筋萎縮性側索硬化症(ALS)は現在治療法はなく、その症状は時間とともに悪化していく。
「どんどん(症状が)進行しています。最近は目が覚めると右目がしばらく開きません。想像してみてください。体もどこも、ひとつも動かない。(もしそうなれば)視線も使えないので、合図を送る手段が何もない状態です。でも感覚と意識はあるんです。」
ALS当事者たちの声 NHKクローズアップ現代 10月14日
感覚と意識だけ(ここまで進行する患者は一部だけだという)。他とのコミュニケーションもできずにこんな極限状況になって生きていく力、希望は湧いてくるのだろうか。ALSの患者の将来に対するこのような恐怖は体験した者でないと分からないだろう。広い意味での安楽死の条件に「耐え難い苦痛」が入っているが、それはがんの末期患者を想定したものである。ALSの患者の「底知れない恐怖」はこの条件から除外されている。

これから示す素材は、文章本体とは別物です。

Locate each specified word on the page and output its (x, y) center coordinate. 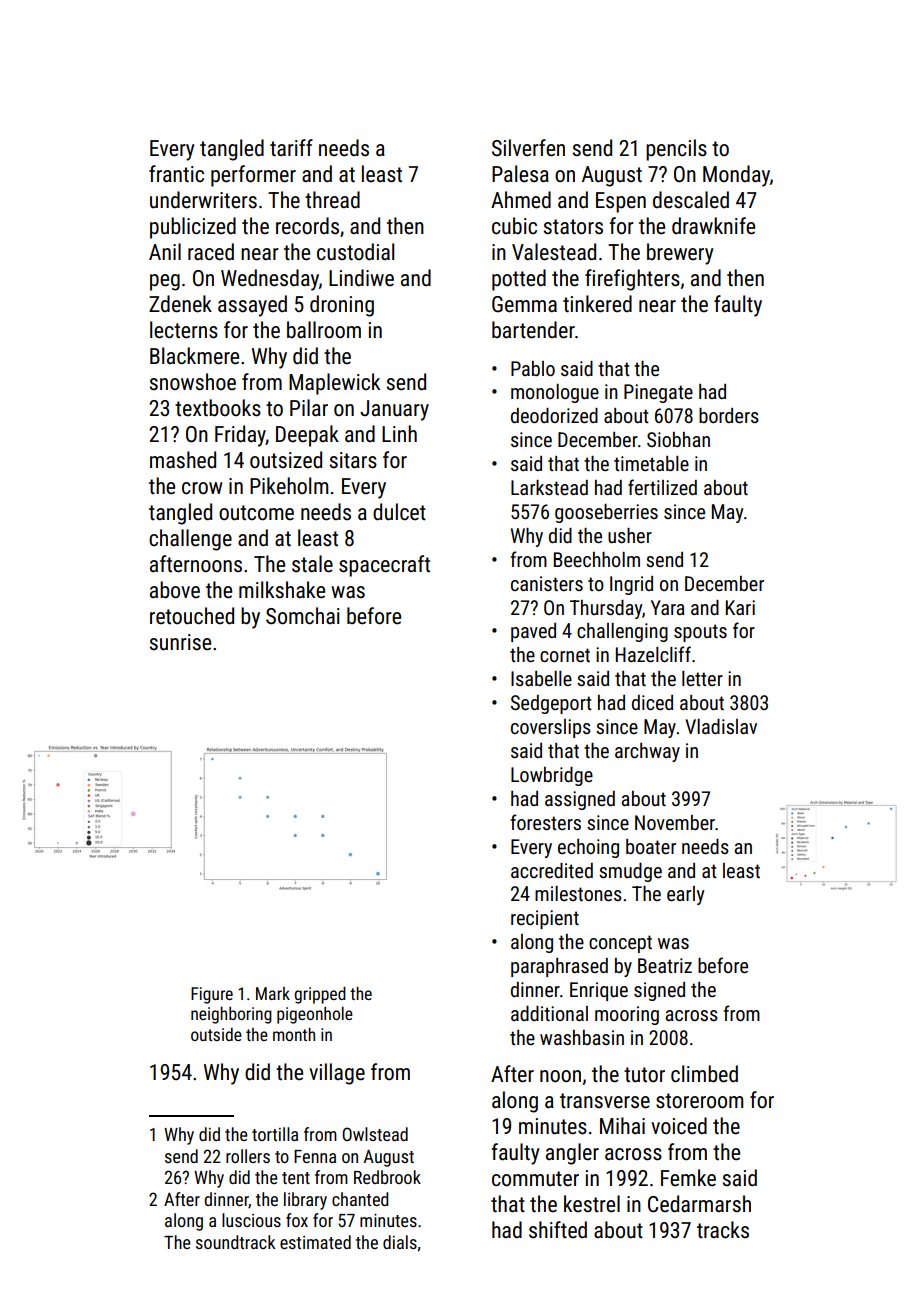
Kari (740, 607)
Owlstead (375, 1134)
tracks (723, 1230)
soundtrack (235, 1242)
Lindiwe (361, 278)
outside (216, 1034)
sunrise (180, 642)
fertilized (662, 487)
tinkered (597, 304)
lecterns (184, 330)
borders (729, 415)
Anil (165, 251)
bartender (533, 330)
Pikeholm (289, 486)
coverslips (551, 728)
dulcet (399, 512)
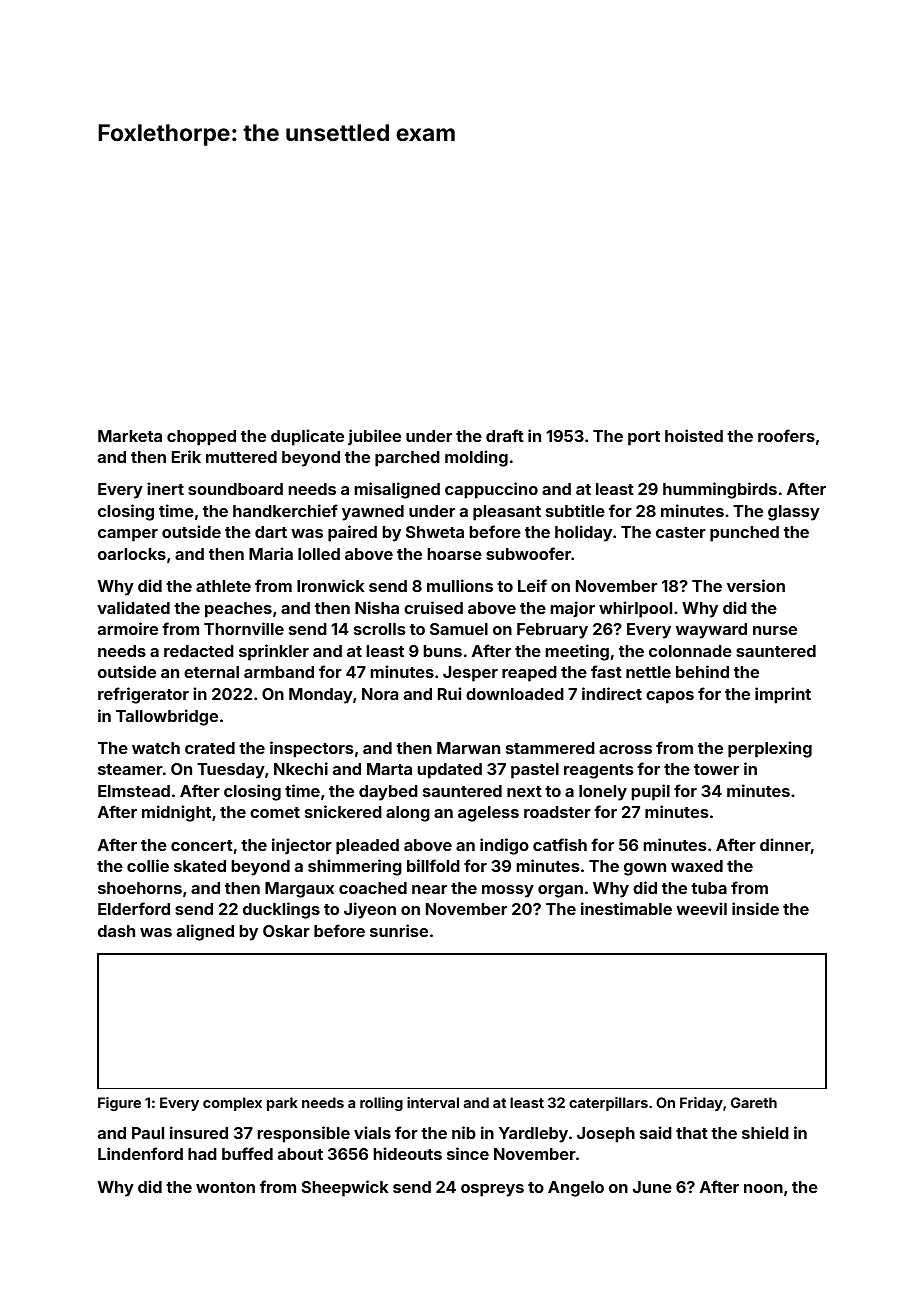 The height and width of the page is (1308, 924). Describe the element at coordinates (701, 1104) in the page. I see `Friday` at that location.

京都の嘱託殺人事件で亡くなったALS 患者Aさんもブログで「緩和ケア医の先生方がなぜ安楽死議論をがん患者に的を絞って話されるかにいつも不満を感じていた」と打ち明けている。
私は以前うつ病を患った。うつ病のひどい症状に自殺願望がある。私はそこまでは行かなかったが、体験上「言いようのない不安」が支配するのではないかと思っている。それから逃れたいので自殺を希望すると考えられる。一説によるとうつ病の最悪状態では、死期を宣告されたがん患者の心理状態よりも落ち込みが激しいという。
自らの命を絶つことを望む(自死願望)という点では安楽死(広義)は自殺とほぼ等しいと思う。コロナ禍の中、自殺者が増えているからか新聞に次のような文章を見つけた。
「090-○○○○-○○○○(※ 紙上では公開)」の携帯電話は365日、電源を切らない。「つながらないと相手は絶望しちゃうんで」。自らの電話番号を公表して8年。2万人以上の自殺相談にのってきた。……傾聴ではなく、論破が大事という。「死にたいときは、脳が混乱して誤作動しているだけだから」。まずは休もうと語りかけ、一日の過ごし方をともに考える。……
「いのっちの電話」で自殺相談にのる作家・建築家 坂口恭平さん(42)
朝日新聞 ひと欄 11月14日付
うつ病患者の自殺願望は「脳の誤作動」と思えるが、ALS患者の自死願望は果たしてそのようなものだろうか。